Mütter wären nicht Mütter, wenn sie ihr Kind trotz aller Streitigkeiten und hässlichen Worten verzeihen könnten.

Auch deine Mutter wird dir noch vor ihrem Tod verziehen haben; davon bin ich überzeugt! Niemand stirbt mit Hass im Herzen; je näher der Tod, um so verzeihender die Gedanken.

Leider war deine Mama dann aber nicht mehr in der Lage, dir das mitzuteilen und vielleicht hatte sie auch nicht mehr den Mut dazu.

Nun also hat sich dein Gewissen gemeldet. Ja, du hast Fehler gemacht und ja, du bist hart und stur bis zum Schluss geblieben. Sogar noch, als der Anruf kam, warst du verbittert und hast hässliche Worte von dir gegeben.

Du bereust, liebe Steffi und nur DAS zählt jetzt!!!

An dir liegt es nun, den Kontakt zum Bruder wieder hinzubekommen. Das wird gewiss nicht leicht werden, denn du müsstest ihn um Entschuldigung bitten und deine Fehler eingestehen.

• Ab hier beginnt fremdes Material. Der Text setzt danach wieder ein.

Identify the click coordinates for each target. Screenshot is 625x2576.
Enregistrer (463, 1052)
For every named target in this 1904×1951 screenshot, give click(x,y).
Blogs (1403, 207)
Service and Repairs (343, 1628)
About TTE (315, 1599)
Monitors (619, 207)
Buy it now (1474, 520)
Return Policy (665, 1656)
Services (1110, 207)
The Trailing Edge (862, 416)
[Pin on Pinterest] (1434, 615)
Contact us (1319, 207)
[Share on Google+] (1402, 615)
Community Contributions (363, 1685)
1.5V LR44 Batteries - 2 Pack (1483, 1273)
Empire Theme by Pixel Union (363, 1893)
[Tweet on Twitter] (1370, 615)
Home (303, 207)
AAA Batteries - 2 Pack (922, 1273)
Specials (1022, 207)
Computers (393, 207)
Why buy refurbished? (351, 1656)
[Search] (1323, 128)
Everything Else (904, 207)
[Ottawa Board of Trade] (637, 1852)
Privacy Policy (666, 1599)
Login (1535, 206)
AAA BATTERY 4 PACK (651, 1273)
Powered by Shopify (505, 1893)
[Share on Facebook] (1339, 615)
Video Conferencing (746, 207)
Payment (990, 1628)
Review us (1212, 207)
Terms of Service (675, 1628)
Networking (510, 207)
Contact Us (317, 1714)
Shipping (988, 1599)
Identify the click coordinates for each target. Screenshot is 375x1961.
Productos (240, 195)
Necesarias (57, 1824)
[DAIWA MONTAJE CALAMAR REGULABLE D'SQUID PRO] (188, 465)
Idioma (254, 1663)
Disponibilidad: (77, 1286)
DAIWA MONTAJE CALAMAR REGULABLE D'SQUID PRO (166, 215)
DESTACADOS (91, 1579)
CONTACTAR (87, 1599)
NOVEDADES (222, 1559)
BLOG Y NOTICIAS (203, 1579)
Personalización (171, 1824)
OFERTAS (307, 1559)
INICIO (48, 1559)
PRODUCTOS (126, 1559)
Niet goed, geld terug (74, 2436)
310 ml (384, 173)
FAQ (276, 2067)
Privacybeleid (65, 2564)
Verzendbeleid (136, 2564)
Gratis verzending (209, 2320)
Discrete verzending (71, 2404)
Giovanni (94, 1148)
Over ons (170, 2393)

Wenn du dazu bereit bist, ist schon mal ein großer Schritt in die richtige Richtung getan. Denn Mütter wären nicht Mütter, wenn sie all ihre Kinder nicht in Frieden leben sehen möchten. Vielleicht kann auch deine Tochter da vorsichtig vermitteln und den ersten Schritt machen?

Den Vorschlag mit dem Brief finde ich gar nicht so schlecht. Allerdings nicht in den Sarg legen... da könnte ihn jemand finden und lesen, dem das nicht zusteht.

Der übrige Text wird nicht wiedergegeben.